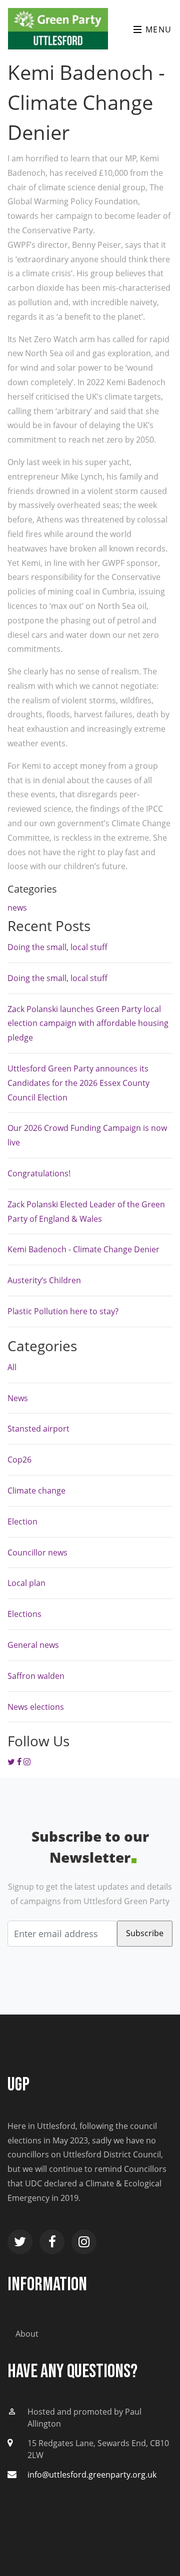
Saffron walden (36, 1675)
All (12, 1367)
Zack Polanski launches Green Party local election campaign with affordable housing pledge (88, 1023)
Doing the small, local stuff (58, 947)
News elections (36, 1706)
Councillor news (38, 1552)
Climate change (37, 1490)
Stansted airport (39, 1428)
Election (23, 1521)
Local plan (27, 1582)
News (18, 1398)
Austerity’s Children (44, 1280)
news (17, 907)
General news (33, 1644)
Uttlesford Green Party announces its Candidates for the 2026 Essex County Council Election (79, 1083)
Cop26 (20, 1459)
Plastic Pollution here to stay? (63, 1311)
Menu (157, 29)
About (27, 2333)
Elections (25, 1613)
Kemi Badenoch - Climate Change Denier (84, 1249)
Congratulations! (39, 1173)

TASK BRIEF: Out of the material above, output word for word the line with "Councillor news (38, 1552)", the line with "Elections (25, 1613)", and all lines between them, with nothing else.

ANSWER AREA:
Councillor news (38, 1552)
Climate change (37, 1490)
Stansted airport (39, 1428)
Election (23, 1521)
Local plan (27, 1582)
News (18, 1398)
Austerity’s Children (44, 1280)
news (17, 907)
General news (33, 1644)
Uttlesford Green Party announces its Candidates for the 2026 Essex County Council Election (79, 1083)
Cop26 (20, 1459)
Plastic Pollution here to stay? (63, 1311)
Menu (157, 29)
About (27, 2333)
Elections (25, 1613)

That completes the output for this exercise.